Treatment and Recovery

Lymphoma treatment depends on a person’s overall health and whether the cancer is Hodgkin on non-Hodgkin lymphoma. 

The main treatments for non-Hodgkin lymphoma are:

Chemotherapy

Special drugs designed to kill cancer cells can be given as a pill or injected into the bloodstream. 

Immunotherapy 

This treatment uses a synthetic version of immune system cells that are designed to help the body boost its natural defenses to fight the cancer.

Radiation Therapy

High-energy radiation is administered to affected lymph nodes in order to kill cancer cells. Most often, radiation treatments are given five days a week for several weeks.

Stem Cell Transplant 

Before the transplant, a patient receives high doses of chemotherapy or radiation to destroy cancer cells. Then, the patient receives an infusion of healthy blood-forming stem cells either from a donor or one’s own stem cells. The stem cells travel to the bone marrow and begin producing new blood cells.

Watch and Wait 

Your doctor may determine that a watch-and-wait protocol is best. During this time, your doctor will monitor your condition with exams and lab tests.

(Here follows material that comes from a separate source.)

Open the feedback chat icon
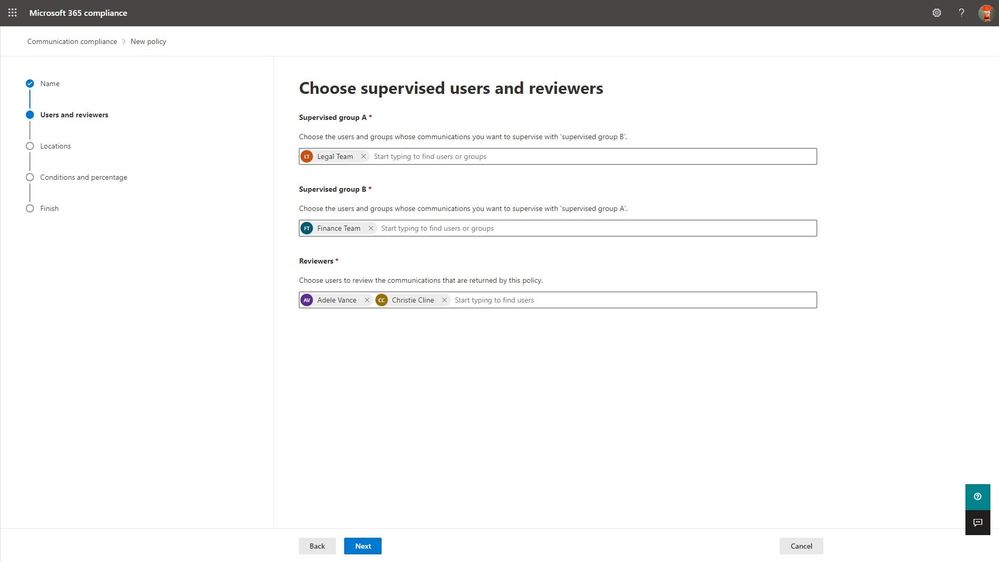 coord(977,522)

The main treatments for Hodgkin lymphoma are:

Chemotherapy

Special drugs designed to kill cancer cells can be given as a pill or injected into the bloodstream. 

Radiation Therapy

High-energy radiation is administered in order to kill cancer cells. Most often, radiation treatments are given five days a week for several weeks.

Stem Cell Transplant

 Before the transplant, a patient receives high doses of chemotherapy or radiation to destroy cancer cells. Then, the patient receives an infusion of healthy blood-forming stem cells either from a donor or one’s own stem cells. The stem cells travel to the bone marrow and begin producing new blood cells.

Complications

Complications of lymphoma stem from the depletion of normal blood cells, as well as side effects of treatment, and may include:

Frequent infections: Because lymphoma affects the lymphocyte cells which fight infection, your immune system may be weak and make you prone to infection.

Second cancer: Because treatment can damage healthy cells, a person treated for lymphoma is at risk for developing a second cancer.

Heart and lung disease: People with lymphoma have a higher risk of also developing heart and lung disease.